NASA will guide a spacecraft at 24,000 kilometers per hour toward an asteroid, in what they call a “planetary defense” test. The test takes place in November.
In the 1998 blockbuster Hollywood movie Armageddon, Bruce Willis and Ben Affleck try to save Earth from colliding with an asteroid. Our planet does not face a similar threat, but NASA still plans to test whether it can in this way neutralize an asteroid bound for Earth.
On Thursday, NASA said that the project, bearing the acronym DART (Double Asteroid Redirection Test), will have a price tag of about $330 million, just over 2.8 billion crowns.
“Although we do not currently know of an asteroid on a collision course with Earth, we do know that there are many near-Earth asteroids,” said Lindley Johnson, chief of NASA’s Planetary Defense Division.
The key to planetary defense is to find them before they threaten to strike Earth. He added that we do not want to end up in a situation where an asteroid is heading towards Earth, and we then have to test that possibility.
The spacecraft will be aboard a SpaceX Falcon 9 rocket, and will be launched on November 23 from California.
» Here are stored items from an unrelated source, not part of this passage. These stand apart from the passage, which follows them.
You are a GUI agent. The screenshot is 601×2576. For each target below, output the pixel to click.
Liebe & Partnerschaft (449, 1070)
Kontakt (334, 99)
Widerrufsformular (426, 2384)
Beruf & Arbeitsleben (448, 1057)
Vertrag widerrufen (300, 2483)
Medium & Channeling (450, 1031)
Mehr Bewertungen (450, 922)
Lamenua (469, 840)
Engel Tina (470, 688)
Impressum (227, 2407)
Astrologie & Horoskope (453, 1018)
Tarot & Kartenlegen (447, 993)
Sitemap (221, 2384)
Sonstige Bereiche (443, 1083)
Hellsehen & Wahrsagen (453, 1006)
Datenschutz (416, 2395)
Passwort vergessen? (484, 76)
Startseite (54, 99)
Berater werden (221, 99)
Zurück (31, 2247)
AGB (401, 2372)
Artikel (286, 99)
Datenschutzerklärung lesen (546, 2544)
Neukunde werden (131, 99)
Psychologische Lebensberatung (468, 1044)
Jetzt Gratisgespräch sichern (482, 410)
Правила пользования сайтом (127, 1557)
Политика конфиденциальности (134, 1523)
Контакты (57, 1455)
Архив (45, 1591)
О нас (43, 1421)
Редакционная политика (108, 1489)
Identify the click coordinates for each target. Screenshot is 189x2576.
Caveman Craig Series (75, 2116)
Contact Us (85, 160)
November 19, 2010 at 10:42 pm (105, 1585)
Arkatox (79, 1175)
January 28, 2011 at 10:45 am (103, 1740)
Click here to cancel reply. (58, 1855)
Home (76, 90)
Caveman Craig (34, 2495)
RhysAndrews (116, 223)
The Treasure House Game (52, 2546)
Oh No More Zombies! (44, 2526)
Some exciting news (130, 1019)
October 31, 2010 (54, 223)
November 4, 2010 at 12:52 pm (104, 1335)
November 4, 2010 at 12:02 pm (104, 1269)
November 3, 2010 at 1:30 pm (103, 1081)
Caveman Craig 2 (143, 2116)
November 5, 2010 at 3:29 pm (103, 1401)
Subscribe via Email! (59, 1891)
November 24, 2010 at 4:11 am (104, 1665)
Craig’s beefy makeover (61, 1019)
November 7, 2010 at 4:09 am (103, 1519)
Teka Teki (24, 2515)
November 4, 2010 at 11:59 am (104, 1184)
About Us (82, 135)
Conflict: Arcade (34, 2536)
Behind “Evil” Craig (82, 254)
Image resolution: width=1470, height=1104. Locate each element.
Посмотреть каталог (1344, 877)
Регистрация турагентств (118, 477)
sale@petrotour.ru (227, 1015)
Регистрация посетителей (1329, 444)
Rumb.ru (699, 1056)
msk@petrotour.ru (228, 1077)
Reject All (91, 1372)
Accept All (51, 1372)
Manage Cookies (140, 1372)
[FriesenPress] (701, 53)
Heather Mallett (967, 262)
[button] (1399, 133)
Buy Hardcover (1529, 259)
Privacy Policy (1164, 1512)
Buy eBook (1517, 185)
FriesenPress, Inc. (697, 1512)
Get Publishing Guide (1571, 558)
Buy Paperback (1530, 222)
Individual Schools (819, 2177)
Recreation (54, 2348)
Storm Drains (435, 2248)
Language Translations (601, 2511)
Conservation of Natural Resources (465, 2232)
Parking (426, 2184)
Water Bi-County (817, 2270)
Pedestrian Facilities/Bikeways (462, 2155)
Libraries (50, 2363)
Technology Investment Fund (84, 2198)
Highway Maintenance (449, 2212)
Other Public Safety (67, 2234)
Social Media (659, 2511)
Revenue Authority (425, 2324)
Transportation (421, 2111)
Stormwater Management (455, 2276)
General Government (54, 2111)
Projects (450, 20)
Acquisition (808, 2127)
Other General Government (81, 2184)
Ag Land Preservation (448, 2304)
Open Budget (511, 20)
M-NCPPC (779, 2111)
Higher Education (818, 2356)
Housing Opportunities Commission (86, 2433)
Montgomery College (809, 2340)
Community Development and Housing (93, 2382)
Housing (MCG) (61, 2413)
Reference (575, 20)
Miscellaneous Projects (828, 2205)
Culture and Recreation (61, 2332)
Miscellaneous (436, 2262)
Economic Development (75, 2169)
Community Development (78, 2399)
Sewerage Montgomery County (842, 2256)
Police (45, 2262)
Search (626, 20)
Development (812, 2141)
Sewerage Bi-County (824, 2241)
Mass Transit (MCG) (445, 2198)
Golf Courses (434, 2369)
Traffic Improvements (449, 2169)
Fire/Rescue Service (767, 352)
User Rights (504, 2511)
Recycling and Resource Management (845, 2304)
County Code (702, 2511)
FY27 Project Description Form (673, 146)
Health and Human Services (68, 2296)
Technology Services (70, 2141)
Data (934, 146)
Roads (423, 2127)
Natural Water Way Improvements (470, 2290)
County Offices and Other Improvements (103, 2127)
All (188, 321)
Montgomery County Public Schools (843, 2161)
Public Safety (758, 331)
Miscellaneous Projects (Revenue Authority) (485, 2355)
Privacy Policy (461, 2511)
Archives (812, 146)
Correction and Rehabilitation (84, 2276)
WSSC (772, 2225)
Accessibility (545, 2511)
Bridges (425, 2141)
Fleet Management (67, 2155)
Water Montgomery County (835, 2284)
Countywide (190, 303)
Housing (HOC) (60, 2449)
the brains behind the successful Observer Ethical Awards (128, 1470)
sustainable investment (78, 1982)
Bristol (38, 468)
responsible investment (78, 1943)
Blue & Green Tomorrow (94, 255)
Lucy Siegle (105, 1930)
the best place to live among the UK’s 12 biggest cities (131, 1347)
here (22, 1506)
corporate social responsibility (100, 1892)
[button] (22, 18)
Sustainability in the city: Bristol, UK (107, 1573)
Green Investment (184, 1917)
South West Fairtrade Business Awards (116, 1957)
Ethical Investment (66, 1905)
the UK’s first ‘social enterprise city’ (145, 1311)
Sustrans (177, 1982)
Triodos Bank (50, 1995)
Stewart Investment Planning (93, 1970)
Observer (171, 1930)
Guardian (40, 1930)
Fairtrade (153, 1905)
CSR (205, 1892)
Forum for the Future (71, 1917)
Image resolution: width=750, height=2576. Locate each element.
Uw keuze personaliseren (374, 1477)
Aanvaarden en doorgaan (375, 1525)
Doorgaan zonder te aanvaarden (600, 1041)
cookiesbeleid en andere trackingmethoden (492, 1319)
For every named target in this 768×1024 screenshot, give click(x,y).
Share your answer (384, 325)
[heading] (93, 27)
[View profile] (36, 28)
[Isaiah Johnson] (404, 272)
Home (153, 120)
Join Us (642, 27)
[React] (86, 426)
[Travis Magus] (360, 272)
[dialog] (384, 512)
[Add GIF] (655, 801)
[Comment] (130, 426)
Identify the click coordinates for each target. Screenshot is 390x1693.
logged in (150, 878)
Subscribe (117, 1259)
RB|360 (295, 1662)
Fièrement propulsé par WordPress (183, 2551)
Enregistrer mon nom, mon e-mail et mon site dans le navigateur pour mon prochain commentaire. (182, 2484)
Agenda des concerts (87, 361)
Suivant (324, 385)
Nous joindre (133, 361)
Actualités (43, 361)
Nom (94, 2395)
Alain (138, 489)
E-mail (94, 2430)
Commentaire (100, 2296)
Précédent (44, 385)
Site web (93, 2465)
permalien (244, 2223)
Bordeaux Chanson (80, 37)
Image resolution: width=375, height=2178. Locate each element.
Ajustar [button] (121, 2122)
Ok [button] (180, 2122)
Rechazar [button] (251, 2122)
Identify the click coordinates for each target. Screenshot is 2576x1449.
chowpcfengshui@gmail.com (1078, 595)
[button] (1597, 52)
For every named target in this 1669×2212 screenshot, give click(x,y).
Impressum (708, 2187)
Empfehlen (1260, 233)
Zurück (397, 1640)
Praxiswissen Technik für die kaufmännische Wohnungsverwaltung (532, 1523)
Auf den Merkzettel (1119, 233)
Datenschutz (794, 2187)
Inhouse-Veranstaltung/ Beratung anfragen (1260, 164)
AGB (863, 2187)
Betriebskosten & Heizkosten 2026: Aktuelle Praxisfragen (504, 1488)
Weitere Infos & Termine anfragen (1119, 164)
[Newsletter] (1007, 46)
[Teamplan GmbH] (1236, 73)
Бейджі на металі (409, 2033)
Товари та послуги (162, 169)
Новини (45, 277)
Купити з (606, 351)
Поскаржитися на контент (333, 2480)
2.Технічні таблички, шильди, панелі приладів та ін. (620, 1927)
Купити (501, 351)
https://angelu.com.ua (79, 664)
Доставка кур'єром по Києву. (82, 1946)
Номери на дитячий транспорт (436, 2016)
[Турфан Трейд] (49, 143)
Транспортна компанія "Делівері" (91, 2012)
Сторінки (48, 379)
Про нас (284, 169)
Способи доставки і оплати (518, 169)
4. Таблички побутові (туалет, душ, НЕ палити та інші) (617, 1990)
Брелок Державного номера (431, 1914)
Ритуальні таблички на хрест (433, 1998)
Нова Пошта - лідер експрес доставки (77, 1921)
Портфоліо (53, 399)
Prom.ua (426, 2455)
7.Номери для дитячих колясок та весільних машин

If all goes as planned, the collision with the asteroid, which lies about 11 million kilometers from Earth, will occur sometime between September 26 and October 1 next year.
The missile won’t destroy the asteroid, but it will hide above it and thus disrupt the course, according to Nancy Chabot, who was involved in building the Dart ship. The purpose is to help scientists figure out how much momentum is required to turn an asteroid, in the event that we end up in a scenario where one heads toward Earth.